Naquela escola, L’Athénée Royal André Vesale, era quase o único não magrebino e, já então, pude observar gerações perdidas, cheias de raiva, sem esperança. Agora, em Bruxelas, moro na comunidade dos imigrantes por excelência, Molenbeek, na famosa rua Quatre Vents. A rua de Abdeslam, a poucas casas de onde estava escondido. Se novembro, depois dos atentados de Paris, foi muito complicado para nós de Molenbeek, a semana da captura de Abdeslam foi um inferno: tiroteios, explosões, jovens atirando pedras na polícia, tensão. Antes, durante, depois. Um bairro que já não é fácil, por décadas abandonado pela elite belga: a pobreza, a degradação, tristeza. Os “bobos” que não colocam os pés aqui. Os “bobos”, como são chamados aqui, são a pequena burguesia jovem e fresca, branca, que frequenta cafés e bares hipsters, tão tocada pelas atrocidades em Paris, mas pouco tocada pela segregação da qual são vítimas milhares de jovens, seus compatriotas, de origem magrebina.

Contradições étnico-sociais

Uma geração cuja ideologia mistura um genérico progressismo com um egocentrismo muito profundo, que vê a possibilidade de mudança apenas através do consumo de produtos orgânicos, uma esquerda caviar, que se insere em uma dinâmica capitalista, a partir de músicas indie, em que ser multicultural se limita a consumir cuscuz à noite com os amigos, nos restaurantes decorados com lâmpadas marroquinas e fotos de crianças africanas nas paredes, mas que evita qualquer militância ou crítica anticapitalista.

Esta pequena burguesia vê Molenbeek no melhor dos casos ao atravessar com seus barcos os canais que separam – a partir do final do século 19 – o centro do poder (Bruxelas), burguês, nobre, opulento, de bairros como “pequena Birmingham” ou “pequena Manchester”, ocupados primeiramente por uma classe trabalhadora oprimida e agora por uma imigração silenciosa.

Uma contradição amplamente vista a partir da arquitetura que ainda mostra edifícios por um lado luxuosos, decorados de forma eclética, e de outro as arquiteturas essenciais, simples, técnicas e as fábricas. As fábricas que fecharam pouco a pouco, atingindo um pico no ano de 1970, deixando um rastro de imigrantes “trazidos” pelo capitalismo belga, sobretudo do Marrocos, para rebaixar o preço do trabalho da vingadora classe operária belga (já composta em uma substancial parte por uma precedente imigração, especialmente italiana).

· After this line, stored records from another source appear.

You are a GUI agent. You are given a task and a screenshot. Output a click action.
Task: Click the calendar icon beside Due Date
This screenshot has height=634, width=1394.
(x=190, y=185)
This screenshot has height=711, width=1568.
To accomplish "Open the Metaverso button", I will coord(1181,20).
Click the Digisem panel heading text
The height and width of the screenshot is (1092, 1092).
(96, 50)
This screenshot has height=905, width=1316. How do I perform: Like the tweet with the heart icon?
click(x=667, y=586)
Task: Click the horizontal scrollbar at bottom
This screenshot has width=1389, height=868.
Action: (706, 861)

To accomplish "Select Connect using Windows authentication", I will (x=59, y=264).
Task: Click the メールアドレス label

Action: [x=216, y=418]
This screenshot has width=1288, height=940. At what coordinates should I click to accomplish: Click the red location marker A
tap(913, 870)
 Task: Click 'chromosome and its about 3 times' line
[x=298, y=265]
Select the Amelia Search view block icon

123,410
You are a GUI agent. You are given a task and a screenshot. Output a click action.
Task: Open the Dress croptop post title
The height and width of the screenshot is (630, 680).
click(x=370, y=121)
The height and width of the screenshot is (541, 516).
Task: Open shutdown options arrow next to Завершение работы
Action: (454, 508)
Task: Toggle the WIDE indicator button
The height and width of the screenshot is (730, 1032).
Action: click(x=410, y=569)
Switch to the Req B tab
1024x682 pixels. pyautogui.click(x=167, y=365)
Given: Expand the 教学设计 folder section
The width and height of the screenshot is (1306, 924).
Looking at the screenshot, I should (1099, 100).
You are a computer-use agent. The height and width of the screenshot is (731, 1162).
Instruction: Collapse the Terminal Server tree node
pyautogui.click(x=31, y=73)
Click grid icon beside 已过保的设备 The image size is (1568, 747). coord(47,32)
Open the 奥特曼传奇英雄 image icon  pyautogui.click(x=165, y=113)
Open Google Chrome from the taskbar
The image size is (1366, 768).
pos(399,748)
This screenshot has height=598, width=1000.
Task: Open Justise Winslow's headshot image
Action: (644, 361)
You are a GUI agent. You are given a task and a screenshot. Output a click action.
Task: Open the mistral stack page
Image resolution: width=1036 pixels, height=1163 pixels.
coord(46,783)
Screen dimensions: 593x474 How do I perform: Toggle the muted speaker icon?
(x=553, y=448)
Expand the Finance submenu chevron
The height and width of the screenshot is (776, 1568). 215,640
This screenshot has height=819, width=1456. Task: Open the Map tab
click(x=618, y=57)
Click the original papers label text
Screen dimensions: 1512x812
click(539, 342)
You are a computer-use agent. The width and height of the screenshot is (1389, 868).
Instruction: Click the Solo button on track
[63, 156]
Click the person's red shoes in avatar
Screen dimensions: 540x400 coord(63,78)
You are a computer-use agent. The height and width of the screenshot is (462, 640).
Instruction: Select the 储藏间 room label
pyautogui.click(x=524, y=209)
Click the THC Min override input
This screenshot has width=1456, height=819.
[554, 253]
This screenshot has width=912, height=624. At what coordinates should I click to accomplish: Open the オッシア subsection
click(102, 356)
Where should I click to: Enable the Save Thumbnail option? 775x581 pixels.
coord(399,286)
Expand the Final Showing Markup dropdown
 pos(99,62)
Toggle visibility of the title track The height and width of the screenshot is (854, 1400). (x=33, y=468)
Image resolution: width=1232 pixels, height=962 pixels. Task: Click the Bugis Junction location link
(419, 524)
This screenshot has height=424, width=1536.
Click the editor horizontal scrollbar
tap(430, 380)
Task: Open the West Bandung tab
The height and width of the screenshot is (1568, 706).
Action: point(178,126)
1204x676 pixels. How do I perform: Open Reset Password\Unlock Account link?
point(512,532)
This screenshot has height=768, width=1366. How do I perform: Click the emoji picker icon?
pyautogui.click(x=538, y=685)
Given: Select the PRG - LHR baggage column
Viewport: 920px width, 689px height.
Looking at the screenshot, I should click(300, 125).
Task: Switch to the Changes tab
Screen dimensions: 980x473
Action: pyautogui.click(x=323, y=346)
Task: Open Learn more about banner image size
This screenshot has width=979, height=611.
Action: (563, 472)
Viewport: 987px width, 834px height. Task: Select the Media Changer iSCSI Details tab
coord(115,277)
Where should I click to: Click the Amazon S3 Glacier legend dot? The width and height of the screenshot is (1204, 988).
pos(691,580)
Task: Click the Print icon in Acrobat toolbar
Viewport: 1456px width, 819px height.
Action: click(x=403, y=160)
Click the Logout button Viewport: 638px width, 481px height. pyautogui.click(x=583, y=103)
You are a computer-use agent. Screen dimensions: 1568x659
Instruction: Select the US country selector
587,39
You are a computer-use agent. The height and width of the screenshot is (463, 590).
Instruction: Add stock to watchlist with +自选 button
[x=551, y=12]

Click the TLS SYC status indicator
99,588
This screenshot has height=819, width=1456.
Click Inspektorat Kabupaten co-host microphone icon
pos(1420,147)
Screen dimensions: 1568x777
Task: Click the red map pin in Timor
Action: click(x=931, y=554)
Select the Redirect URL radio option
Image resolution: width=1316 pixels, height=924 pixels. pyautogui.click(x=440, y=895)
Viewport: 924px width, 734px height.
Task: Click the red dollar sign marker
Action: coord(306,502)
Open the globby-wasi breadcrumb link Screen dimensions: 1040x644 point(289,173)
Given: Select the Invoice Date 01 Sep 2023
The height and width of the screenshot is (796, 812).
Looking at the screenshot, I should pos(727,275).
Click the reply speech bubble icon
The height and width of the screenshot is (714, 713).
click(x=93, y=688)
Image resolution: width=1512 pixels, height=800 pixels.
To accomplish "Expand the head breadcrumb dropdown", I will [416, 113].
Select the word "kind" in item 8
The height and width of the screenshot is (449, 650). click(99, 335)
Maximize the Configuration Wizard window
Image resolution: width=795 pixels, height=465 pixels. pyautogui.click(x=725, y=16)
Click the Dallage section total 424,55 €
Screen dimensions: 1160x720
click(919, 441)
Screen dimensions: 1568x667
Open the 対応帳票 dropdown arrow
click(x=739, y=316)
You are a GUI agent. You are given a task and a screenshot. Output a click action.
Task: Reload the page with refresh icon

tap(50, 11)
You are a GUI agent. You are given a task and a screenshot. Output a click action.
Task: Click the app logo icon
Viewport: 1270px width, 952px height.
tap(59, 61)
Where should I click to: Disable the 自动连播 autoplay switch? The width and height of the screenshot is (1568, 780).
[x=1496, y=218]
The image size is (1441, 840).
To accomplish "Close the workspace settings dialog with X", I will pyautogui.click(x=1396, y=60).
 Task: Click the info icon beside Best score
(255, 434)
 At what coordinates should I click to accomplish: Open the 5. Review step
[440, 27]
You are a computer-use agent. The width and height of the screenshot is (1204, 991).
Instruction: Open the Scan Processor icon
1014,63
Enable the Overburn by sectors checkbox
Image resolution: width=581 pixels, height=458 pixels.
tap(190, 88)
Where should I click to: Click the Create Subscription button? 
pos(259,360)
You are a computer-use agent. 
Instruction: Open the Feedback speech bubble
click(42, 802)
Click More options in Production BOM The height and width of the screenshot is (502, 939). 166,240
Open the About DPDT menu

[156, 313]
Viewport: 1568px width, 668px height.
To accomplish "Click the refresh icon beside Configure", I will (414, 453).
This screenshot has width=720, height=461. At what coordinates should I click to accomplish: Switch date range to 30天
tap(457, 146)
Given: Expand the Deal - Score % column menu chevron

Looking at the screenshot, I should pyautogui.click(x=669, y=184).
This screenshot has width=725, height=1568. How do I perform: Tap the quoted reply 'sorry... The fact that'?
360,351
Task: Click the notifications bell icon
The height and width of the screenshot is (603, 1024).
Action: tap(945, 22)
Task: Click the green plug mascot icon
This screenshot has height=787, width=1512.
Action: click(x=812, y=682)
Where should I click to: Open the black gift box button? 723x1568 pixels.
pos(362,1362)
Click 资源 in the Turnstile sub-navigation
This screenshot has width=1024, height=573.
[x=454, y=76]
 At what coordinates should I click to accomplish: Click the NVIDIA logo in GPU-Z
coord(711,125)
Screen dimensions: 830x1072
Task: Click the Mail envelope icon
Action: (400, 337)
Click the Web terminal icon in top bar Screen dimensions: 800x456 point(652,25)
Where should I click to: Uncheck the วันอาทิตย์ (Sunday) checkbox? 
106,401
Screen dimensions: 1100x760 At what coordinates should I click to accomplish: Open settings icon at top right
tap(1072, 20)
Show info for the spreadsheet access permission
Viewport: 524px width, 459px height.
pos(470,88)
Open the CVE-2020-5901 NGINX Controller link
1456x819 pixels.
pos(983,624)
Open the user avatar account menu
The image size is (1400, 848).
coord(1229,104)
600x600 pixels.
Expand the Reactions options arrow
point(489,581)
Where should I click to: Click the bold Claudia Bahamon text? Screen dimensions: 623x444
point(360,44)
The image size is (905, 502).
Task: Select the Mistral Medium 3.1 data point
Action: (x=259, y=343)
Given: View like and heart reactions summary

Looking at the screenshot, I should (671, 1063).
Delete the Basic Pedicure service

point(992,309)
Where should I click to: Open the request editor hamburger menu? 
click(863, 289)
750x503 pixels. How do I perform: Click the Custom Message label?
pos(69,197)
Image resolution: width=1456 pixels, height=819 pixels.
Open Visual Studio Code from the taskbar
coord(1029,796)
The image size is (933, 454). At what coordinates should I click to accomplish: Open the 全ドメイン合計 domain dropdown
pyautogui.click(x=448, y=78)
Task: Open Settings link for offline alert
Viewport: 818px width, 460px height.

Muitas dessas fábricas ainda estão em Molenbeek, abandonadas, em ruínas, ocupadas ocasionalmente por jovens desocupados residentes de bairros bons, para raves e festas noturnas underground. Um canal, aquele que separa Bruxelas de Molenbeek, cada vez mais assediado por uma especulação imobiliária violenta e uma gentrificação que expulsa, dia após dia, os ocupantes mais pobres.

Não menos importante para entender este fenômeno é a inauguração, há alguns dias (16 de abril), de um novo museu, o Mima, com as chamadas artes menores e de rua – grafite, artistas não convencionais, parte do que foi até agora reprimido pela cultura oficial, recuperada e absorvida pelo grande mercado de arte global. Um centro cultural que, de modo cool, participa, involuntariamente ou talvez não, deste fenômeno de “limpeza étnica”, e sem que nada seja dito sobre a situação de Molenbeek.

Explorados e esquecidos

Pelas ruas de Molenbeek é possível ver sobretudo a segunda e a terceira geração dos imigrantes. Jovens que se sentem belgas, não porque queiram ser, mas porque ninguém os quer, ninguém fez com que se sintam parte do país, da comunidade. Gerações perdidas, para sempre, confinadas entre “escolas-lixeira”, ausência de esperança e desemprego em massa.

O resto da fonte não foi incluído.